- WORK ITEM:
Write all of the entries again. Keep them exactly as they are.

- DATA RECORDS:
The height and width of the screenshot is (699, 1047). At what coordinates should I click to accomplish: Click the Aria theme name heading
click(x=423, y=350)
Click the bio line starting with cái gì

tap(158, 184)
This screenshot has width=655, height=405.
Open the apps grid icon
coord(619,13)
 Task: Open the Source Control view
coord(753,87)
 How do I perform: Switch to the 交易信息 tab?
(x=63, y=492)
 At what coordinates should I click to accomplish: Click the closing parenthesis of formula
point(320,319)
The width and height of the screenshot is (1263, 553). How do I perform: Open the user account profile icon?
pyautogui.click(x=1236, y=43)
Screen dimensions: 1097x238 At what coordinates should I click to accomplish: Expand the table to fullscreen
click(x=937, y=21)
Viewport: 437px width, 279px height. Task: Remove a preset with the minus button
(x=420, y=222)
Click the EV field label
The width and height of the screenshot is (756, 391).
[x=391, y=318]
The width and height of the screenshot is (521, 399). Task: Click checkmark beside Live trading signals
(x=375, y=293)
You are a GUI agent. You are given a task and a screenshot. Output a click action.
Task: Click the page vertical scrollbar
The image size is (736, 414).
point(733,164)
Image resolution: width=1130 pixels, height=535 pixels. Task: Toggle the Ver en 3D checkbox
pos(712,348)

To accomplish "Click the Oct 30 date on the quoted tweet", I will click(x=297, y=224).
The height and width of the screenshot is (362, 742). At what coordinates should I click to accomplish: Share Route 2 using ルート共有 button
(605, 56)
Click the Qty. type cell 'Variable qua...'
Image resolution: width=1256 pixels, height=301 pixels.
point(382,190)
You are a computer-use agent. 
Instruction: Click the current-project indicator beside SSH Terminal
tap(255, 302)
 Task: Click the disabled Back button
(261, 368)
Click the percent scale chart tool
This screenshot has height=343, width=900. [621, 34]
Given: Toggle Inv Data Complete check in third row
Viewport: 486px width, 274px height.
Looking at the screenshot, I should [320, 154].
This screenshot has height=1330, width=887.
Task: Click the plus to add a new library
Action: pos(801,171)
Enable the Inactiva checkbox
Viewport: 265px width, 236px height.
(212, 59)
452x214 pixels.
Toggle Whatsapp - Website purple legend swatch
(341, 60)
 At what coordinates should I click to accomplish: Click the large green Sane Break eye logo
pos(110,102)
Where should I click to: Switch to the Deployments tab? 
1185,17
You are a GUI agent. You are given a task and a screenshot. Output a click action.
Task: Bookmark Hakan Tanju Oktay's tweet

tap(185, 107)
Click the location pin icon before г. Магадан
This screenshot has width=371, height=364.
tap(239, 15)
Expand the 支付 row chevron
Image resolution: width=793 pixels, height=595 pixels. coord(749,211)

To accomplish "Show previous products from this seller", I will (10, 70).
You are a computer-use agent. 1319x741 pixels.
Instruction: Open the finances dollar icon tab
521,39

- EXERCISE RESULT:
The height and width of the screenshot is (699, 1047). At what coordinates should I click to accomplish: Click the Aria theme name heading
click(x=423, y=350)
Click the bio line starting with cái gì

tap(158, 184)
This screenshot has width=655, height=405.
Open the apps grid icon
coord(619,13)
 Task: Open the Source Control view
coord(753,87)
 How do I perform: Switch to the 交易信息 tab?
(x=63, y=492)
 At what coordinates should I click to accomplish: Click the closing parenthesis of formula
point(320,319)
The width and height of the screenshot is (1263, 553). How do I perform: Open the user account profile icon?
pyautogui.click(x=1236, y=43)
Screen dimensions: 1097x238 At what coordinates should I click to accomplish: Expand the table to fullscreen
click(x=937, y=21)
Viewport: 437px width, 279px height. Task: Remove a preset with the minus button
(x=420, y=222)
Click the EV field label
The width and height of the screenshot is (756, 391).
[x=391, y=318]
The width and height of the screenshot is (521, 399). Task: Click checkmark beside Live trading signals
(x=375, y=293)
You are a GUI agent. You are given a task and a screenshot. Output a click action.
Task: Click the page vertical scrollbar
The image size is (736, 414).
point(733,164)
Image resolution: width=1130 pixels, height=535 pixels. Task: Toggle the Ver en 3D checkbox
pos(712,348)

To accomplish "Click the Oct 30 date on the quoted tweet", I will click(x=297, y=224).
The height and width of the screenshot is (362, 742). At what coordinates should I click to accomplish: Share Route 2 using ルート共有 button
(605, 56)
Click the Qty. type cell 'Variable qua...'
Image resolution: width=1256 pixels, height=301 pixels.
point(382,190)
You are a computer-use agent. 
Instruction: Click the current-project indicator beside SSH Terminal
tap(255, 302)
 Task: Click the disabled Back button
(261, 368)
Click the percent scale chart tool
This screenshot has height=343, width=900. [621, 34]
Given: Toggle Inv Data Complete check in third row
Viewport: 486px width, 274px height.
Looking at the screenshot, I should [320, 154].
This screenshot has height=1330, width=887.
Task: Click the plus to add a new library
Action: pos(801,171)
Enable the Inactiva checkbox
Viewport: 265px width, 236px height.
(212, 59)
452x214 pixels.
Toggle Whatsapp - Website purple legend swatch
(341, 60)
 At what coordinates should I click to accomplish: Click the large green Sane Break eye logo
pos(110,102)
Where should I click to: Switch to the Deployments tab? 
1185,17
You are a GUI agent. You are given a task and a screenshot. Output a click action.
Task: Bookmark Hakan Tanju Oktay's tweet

tap(185, 107)
Click the location pin icon before г. Магадан
This screenshot has width=371, height=364.
tap(239, 15)
Expand the 支付 row chevron
Image resolution: width=793 pixels, height=595 pixels. coord(749,211)

To accomplish "Show previous products from this seller", I will (10, 70).
You are a computer-use agent. 1319x741 pixels.
Instruction: Open the finances dollar icon tab
521,39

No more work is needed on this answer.